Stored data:
* * * * * * * * *
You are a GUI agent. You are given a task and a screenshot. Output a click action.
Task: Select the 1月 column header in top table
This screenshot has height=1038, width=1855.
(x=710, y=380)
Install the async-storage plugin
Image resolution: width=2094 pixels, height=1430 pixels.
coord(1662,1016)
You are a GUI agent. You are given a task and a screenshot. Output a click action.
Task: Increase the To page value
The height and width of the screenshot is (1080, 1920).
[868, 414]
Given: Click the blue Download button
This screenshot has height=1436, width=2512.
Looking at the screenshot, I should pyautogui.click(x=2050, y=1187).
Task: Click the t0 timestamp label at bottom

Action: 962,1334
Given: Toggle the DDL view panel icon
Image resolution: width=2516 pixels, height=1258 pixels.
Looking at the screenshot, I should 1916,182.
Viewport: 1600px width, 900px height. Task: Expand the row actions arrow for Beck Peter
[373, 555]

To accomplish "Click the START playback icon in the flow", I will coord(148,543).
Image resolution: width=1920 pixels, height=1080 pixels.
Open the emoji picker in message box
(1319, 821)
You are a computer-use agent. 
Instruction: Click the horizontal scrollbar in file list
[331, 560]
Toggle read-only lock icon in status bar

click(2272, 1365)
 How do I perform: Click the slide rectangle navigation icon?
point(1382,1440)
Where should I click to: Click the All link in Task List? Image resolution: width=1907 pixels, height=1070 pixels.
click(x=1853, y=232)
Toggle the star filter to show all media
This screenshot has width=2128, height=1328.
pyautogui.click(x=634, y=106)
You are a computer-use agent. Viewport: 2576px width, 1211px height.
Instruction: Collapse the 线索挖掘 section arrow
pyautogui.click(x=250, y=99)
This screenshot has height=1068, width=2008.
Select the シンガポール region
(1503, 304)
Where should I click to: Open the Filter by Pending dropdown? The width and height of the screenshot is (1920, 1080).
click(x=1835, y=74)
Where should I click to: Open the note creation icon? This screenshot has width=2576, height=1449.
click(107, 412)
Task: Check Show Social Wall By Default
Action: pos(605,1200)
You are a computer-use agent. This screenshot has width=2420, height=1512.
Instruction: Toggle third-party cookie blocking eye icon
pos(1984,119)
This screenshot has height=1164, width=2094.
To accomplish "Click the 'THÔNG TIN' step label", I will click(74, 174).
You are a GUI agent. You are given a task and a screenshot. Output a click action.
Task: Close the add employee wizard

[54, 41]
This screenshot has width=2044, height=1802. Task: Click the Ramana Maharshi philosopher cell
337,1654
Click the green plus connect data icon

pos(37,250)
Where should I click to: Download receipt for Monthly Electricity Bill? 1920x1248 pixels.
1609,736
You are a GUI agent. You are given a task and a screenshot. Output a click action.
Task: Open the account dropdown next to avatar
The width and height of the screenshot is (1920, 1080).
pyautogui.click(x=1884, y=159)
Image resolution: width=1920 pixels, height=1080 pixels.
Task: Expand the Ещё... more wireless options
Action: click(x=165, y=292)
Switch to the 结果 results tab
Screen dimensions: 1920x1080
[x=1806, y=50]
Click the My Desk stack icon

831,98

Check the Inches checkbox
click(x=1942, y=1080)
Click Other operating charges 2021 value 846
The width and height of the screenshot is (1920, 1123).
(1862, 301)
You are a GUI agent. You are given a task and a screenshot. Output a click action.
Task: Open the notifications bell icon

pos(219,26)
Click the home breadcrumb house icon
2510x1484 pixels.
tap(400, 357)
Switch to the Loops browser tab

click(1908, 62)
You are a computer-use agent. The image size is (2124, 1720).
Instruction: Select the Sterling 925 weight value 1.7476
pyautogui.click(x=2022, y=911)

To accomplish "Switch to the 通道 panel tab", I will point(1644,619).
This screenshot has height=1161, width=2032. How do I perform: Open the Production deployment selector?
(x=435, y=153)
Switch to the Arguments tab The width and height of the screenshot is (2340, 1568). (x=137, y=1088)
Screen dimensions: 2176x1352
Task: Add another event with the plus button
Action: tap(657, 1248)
* * * * * * * * *
» Exercise directions
Output every entry word for word.

» Response for this exercise
You are a GUI agent. You are given a task and a screenshot. Output a click action.
Task: Select the 1月 column header in top table
This screenshot has height=1038, width=1855.
(x=710, y=380)
Install the async-storage plugin
Image resolution: width=2094 pixels, height=1430 pixels.
coord(1662,1016)
You are a GUI agent. You are given a task and a screenshot. Output a click action.
Task: Increase the To page value
The height and width of the screenshot is (1080, 1920).
[868, 414]
Given: Click the blue Download button
This screenshot has height=1436, width=2512.
Looking at the screenshot, I should pyautogui.click(x=2050, y=1187).
Task: Click the t0 timestamp label at bottom

Action: 962,1334
Given: Toggle the DDL view panel icon
Image resolution: width=2516 pixels, height=1258 pixels.
Looking at the screenshot, I should 1916,182.
Viewport: 1600px width, 900px height. Task: Expand the row actions arrow for Beck Peter
[373, 555]

To accomplish "Click the START playback icon in the flow", I will coord(148,543).
Image resolution: width=1920 pixels, height=1080 pixels.
Open the emoji picker in message box
(1319, 821)
You are a computer-use agent. 
Instruction: Click the horizontal scrollbar in file list
[331, 560]
Toggle read-only lock icon in status bar

click(2272, 1365)
 How do I perform: Click the slide rectangle navigation icon?
point(1382,1440)
Where should I click to: Click the All link in Task List? Image resolution: width=1907 pixels, height=1070 pixels.
click(x=1853, y=232)
Toggle the star filter to show all media
This screenshot has width=2128, height=1328.
pyautogui.click(x=634, y=106)
You are a computer-use agent. Viewport: 2576px width, 1211px height.
Instruction: Collapse the 线索挖掘 section arrow
pyautogui.click(x=250, y=99)
This screenshot has height=1068, width=2008.
Select the シンガポール region
(1503, 304)
Where should I click to: Open the Filter by Pending dropdown? The width and height of the screenshot is (1920, 1080).
click(x=1835, y=74)
Where should I click to: Open the note creation icon? This screenshot has width=2576, height=1449.
click(107, 412)
Task: Check Show Social Wall By Default
Action: pos(605,1200)
You are a computer-use agent. This screenshot has width=2420, height=1512.
Instruction: Toggle third-party cookie blocking eye icon
pos(1984,119)
This screenshot has height=1164, width=2094.
To accomplish "Click the 'THÔNG TIN' step label", I will click(74, 174).
You are a GUI agent. You are given a task and a screenshot. Output a click action.
Task: Close the add employee wizard

[54, 41]
This screenshot has width=2044, height=1802. Task: Click the Ramana Maharshi philosopher cell
337,1654
Click the green plus connect data icon

pos(37,250)
Where should I click to: Download receipt for Monthly Electricity Bill? 1920x1248 pixels.
1609,736
You are a GUI agent. You are given a task and a screenshot. Output a click action.
Task: Open the account dropdown next to avatar
The width and height of the screenshot is (1920, 1080).
pyautogui.click(x=1884, y=159)
Image resolution: width=1920 pixels, height=1080 pixels.
Task: Expand the Ещё... more wireless options
Action: click(x=165, y=292)
Switch to the 结果 results tab
Screen dimensions: 1920x1080
[x=1806, y=50]
Click the My Desk stack icon

831,98

Check the Inches checkbox
click(x=1942, y=1080)
Click Other operating charges 2021 value 846
The width and height of the screenshot is (1920, 1123).
(1862, 301)
You are a GUI agent. You are given a task and a screenshot. Output a click action.
Task: Open the notifications bell icon

pos(219,26)
Click the home breadcrumb house icon
2510x1484 pixels.
tap(400, 357)
Switch to the Loops browser tab

click(1908, 62)
You are a computer-use agent. The image size is (2124, 1720).
Instruction: Select the Sterling 925 weight value 1.7476
pyautogui.click(x=2022, y=911)

To accomplish "Switch to the 通道 panel tab", I will point(1644,619).
This screenshot has height=1161, width=2032. How do I perform: Open the Production deployment selector?
(x=435, y=153)
Switch to the Arguments tab The width and height of the screenshot is (2340, 1568). (x=137, y=1088)
Screen dimensions: 2176x1352
Task: Add another event with the plus button
Action: tap(657, 1248)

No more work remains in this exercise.